Thanks for the answer.
But my text file name will chnage so set file = Test_user_240120130953.txt might not work, if the file name change.
so, what ever the file the last 4 digit needs to be removed.

 foxidrive


----------



## foxidrive (Oct 20, 2012)

You didn't ask to rename a set of files. 
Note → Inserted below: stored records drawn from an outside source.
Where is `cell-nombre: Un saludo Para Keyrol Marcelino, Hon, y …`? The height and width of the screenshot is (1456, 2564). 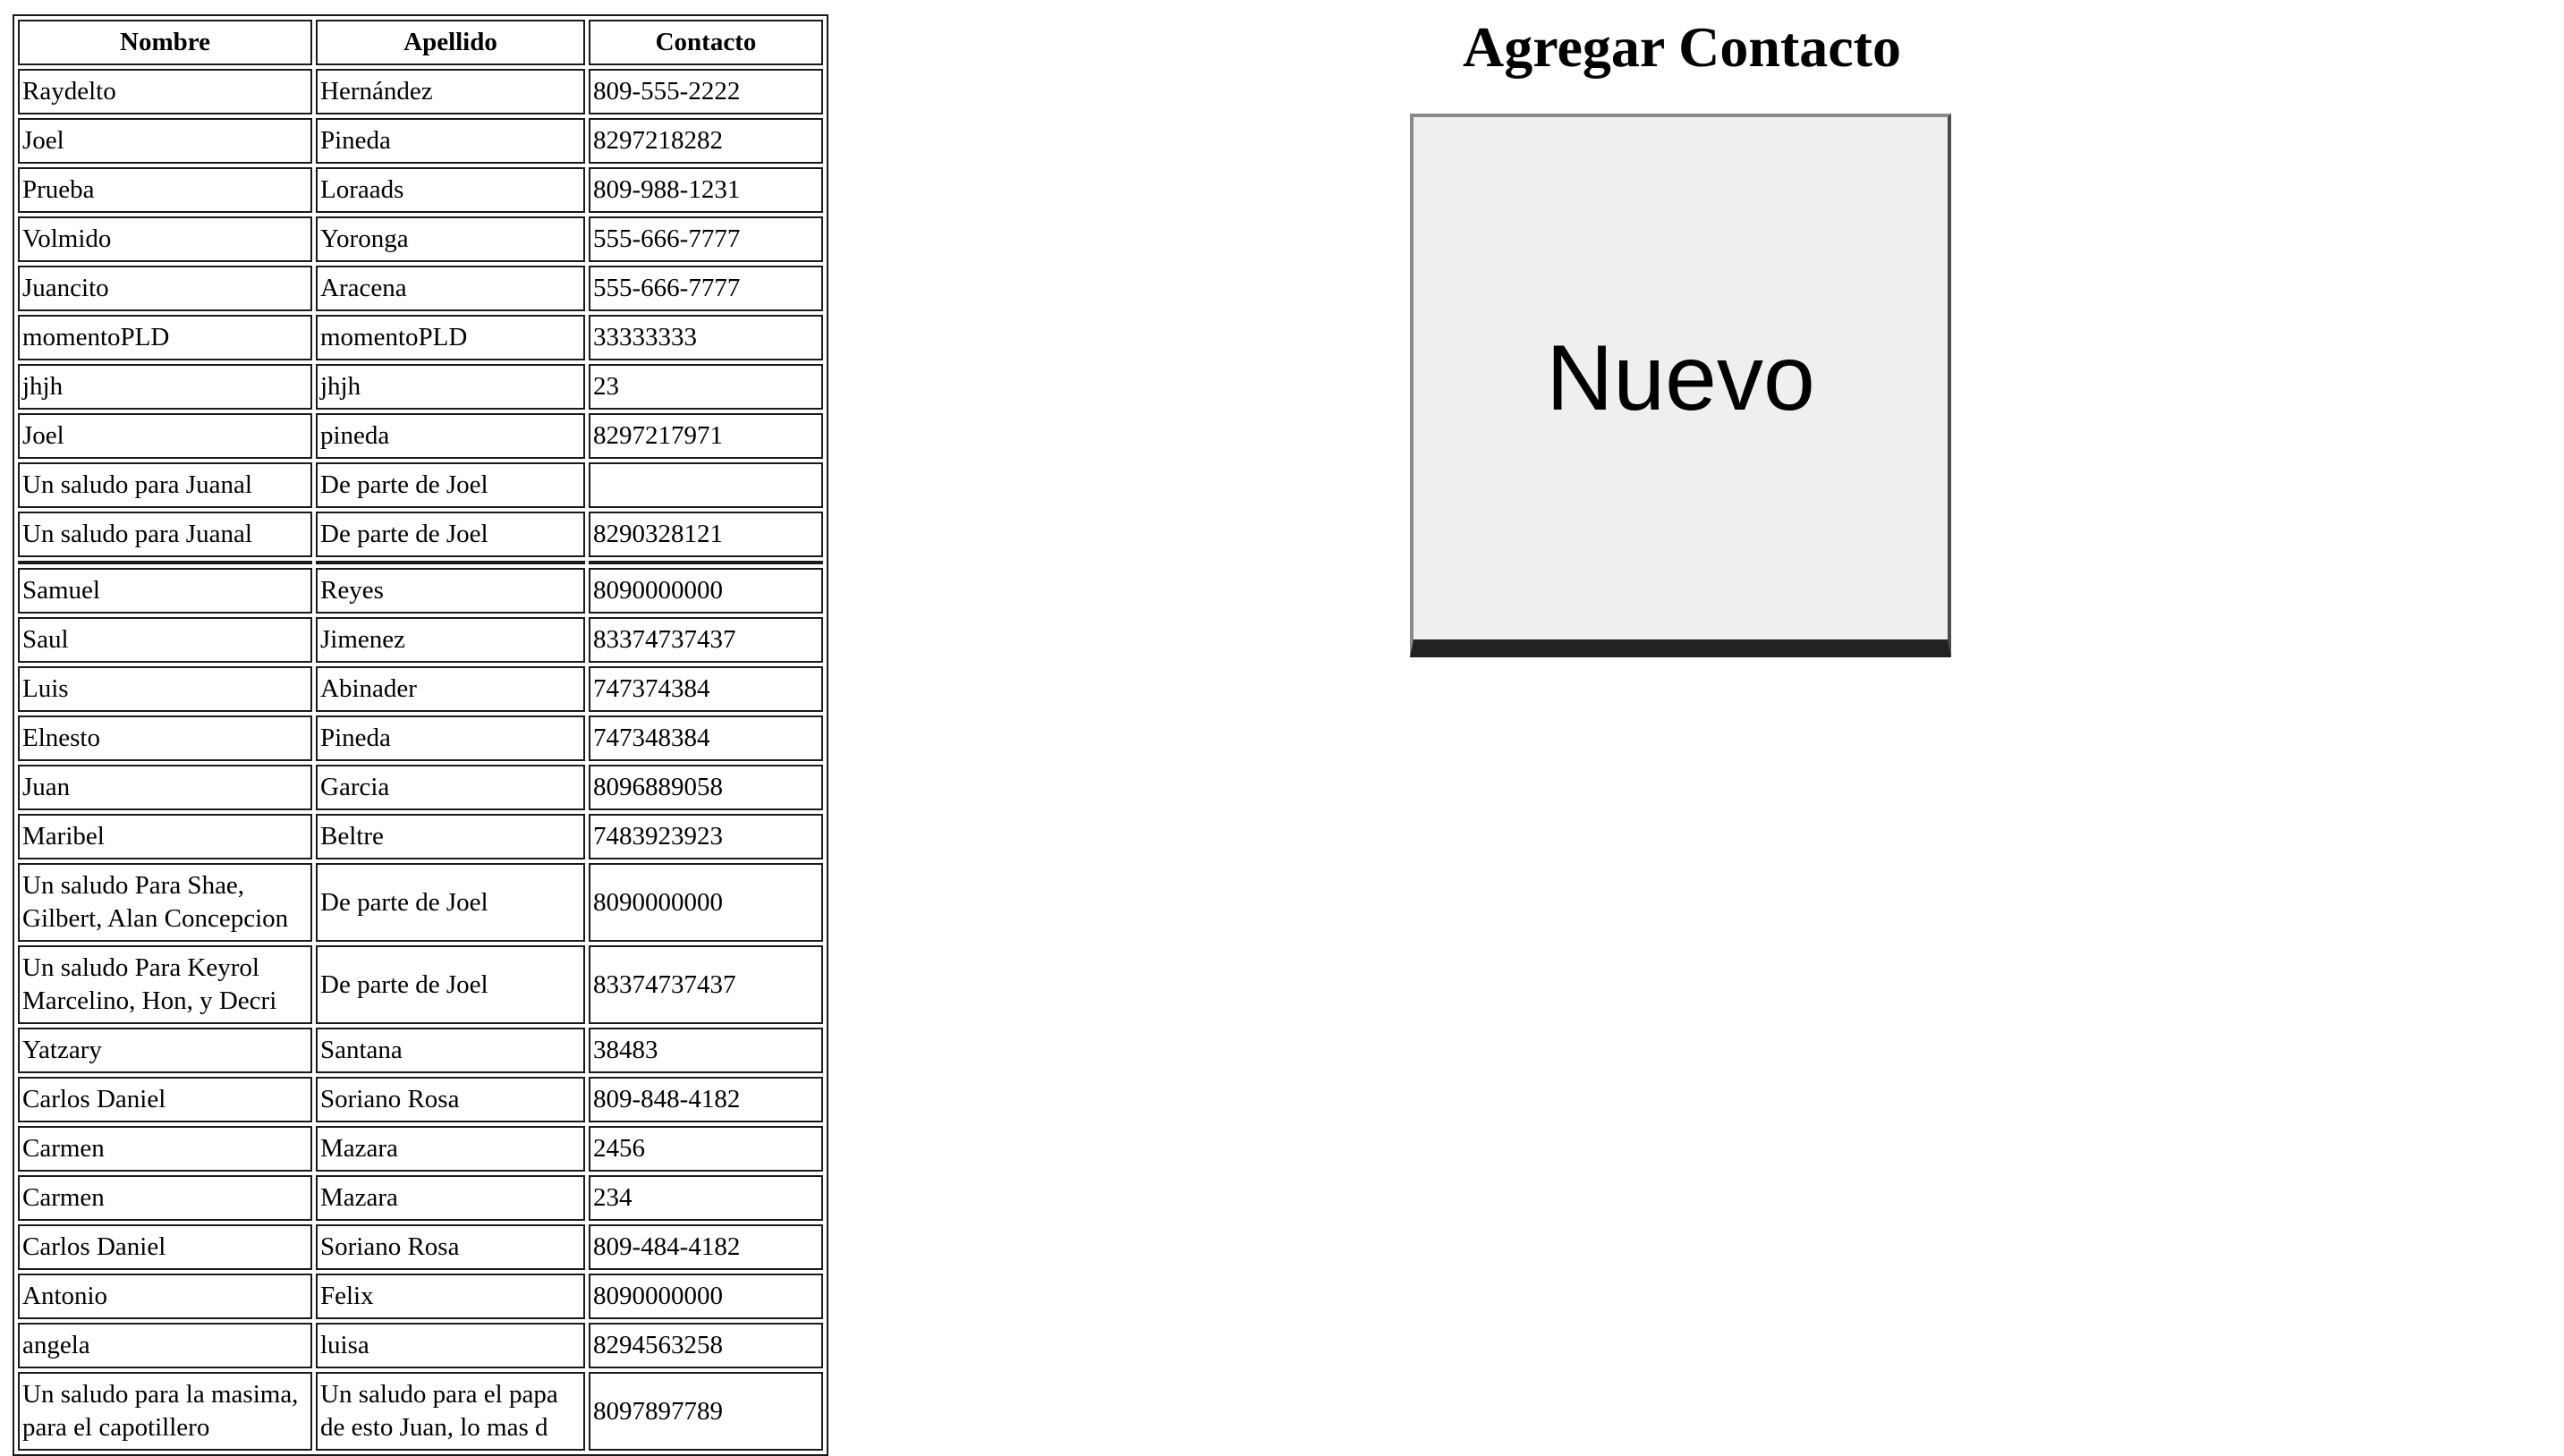 cell-nombre: Un saludo Para Keyrol Marcelino, Hon, y … is located at coordinates (165, 984).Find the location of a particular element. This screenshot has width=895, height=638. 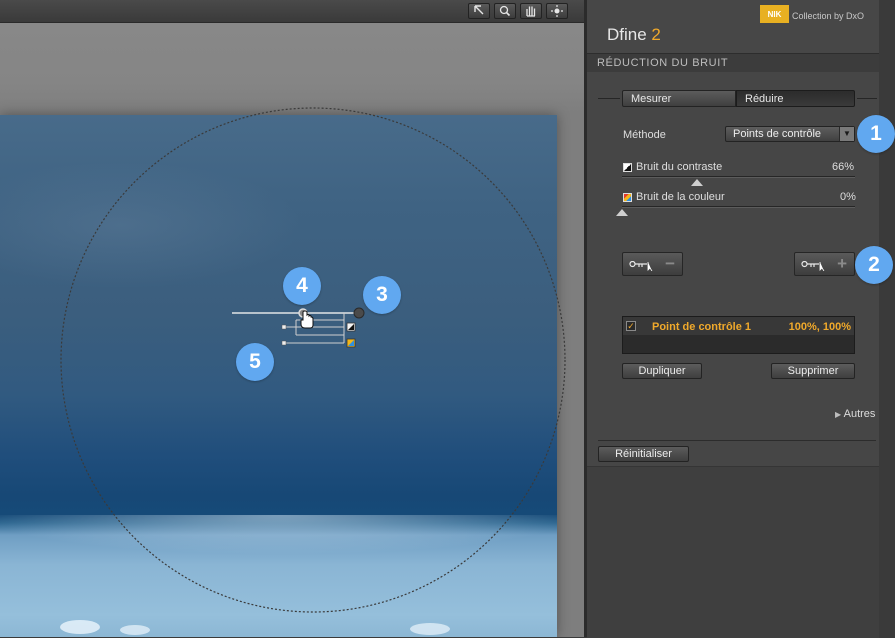

nik-logo: NIK is located at coordinates (774, 14).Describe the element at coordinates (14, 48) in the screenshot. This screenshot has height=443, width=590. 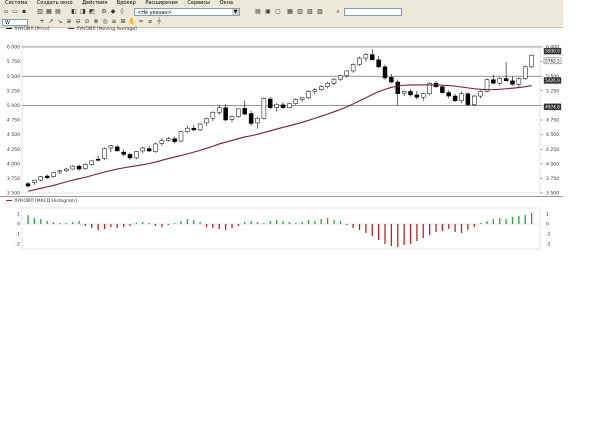
I see `y-tick-label-left: 6 000` at that location.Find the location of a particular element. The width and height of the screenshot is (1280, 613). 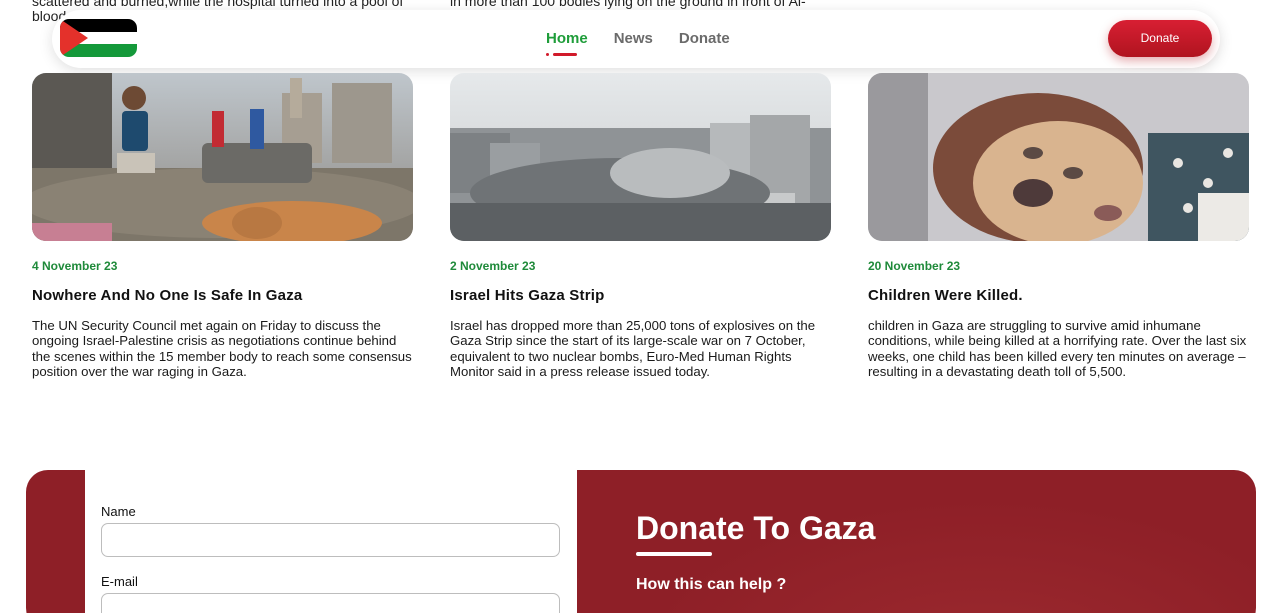

news-card-date: 4 November 23 is located at coordinates (75, 266).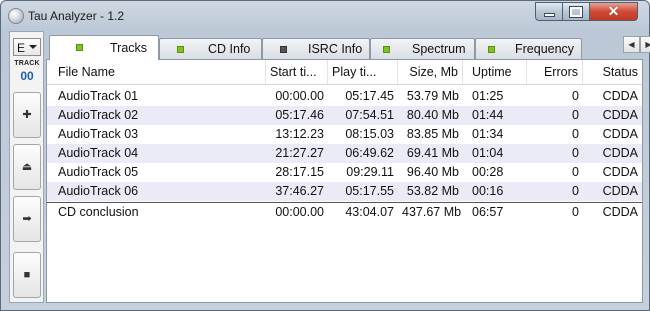 Image resolution: width=650 pixels, height=311 pixels. I want to click on cell-uptime: 01:25, so click(488, 96).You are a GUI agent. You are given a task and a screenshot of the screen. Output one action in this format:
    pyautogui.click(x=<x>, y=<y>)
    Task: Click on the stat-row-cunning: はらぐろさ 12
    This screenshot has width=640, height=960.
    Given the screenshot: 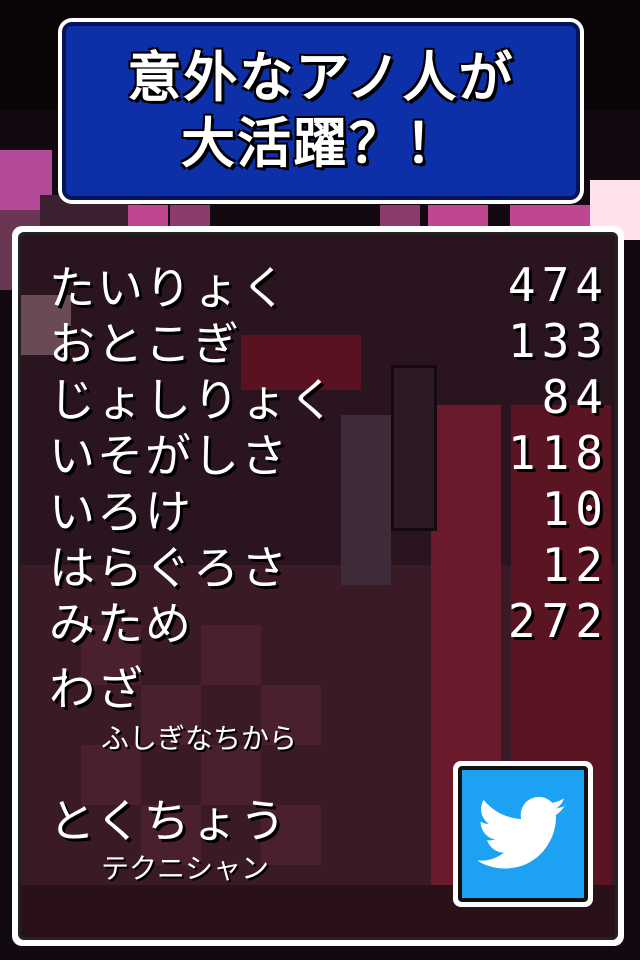 What is the action you would take?
    pyautogui.click(x=329, y=566)
    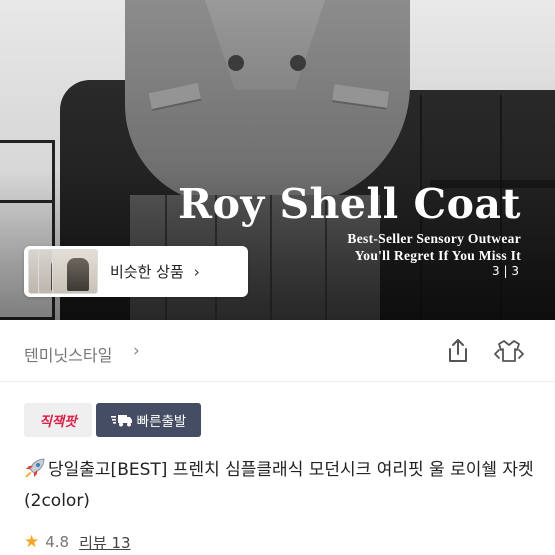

Explain what you want to do, because we can't know exactly what you want to do unless you tell us.


----------



## shirulkar (Jan 24, 2013)

Hi following will work but only for file extension with 3 chararcter like .xls .txt not for .xlsx. for that i need some time

@ECHO OFF
FOR /F "delims=" %%F IN ('DIR /b/o-n/a-d C:\Users\shirulkar\Desktop\mnq\Xyz\Abc\*.*') DO CALL :FileName %%F

EXIT /b

:FileName
SET filename=%~1
SET filename1=%filename:~-4%
SET filename2=%filename:~0,-8%
rename C:\Users\shirulkar\Desktop\mnq\Xyz\Abc\%filename% %filename2%%filename1%

EXIT /b


----------



## foxidrive (Oct 20, 2012)

Your code has issues with long filenames, spaces and & 

The extension can be extracted from %~x1 which will show .xls or .xslx
The name itself is similarly taken from %~n1


----------



## shirulkar (Jan 24, 2013)

Thanks Foxidrive

I think following will work.

FOR /F "tokens=* delims=" %%G IN ('DIR /b /s /a-d C:\Users\shirulkar\Desktop\mnq\Xyz\Abc\*.*') DO call :filename "%%~nG" "%%~xG"

Exit /b

:filename
set "filename=%~1"
set "extn=%~2"
set "filename1=%filename:~0,-4%"
ren "C:\Users\shirulkar\Desktop\mnq\Xyz\Abc\%filename%%extn%" "%filename1%%extn%"

exit /b


----------



## Bismoy (Jan 24, 2013)

Thanks all the solution has helped.


----------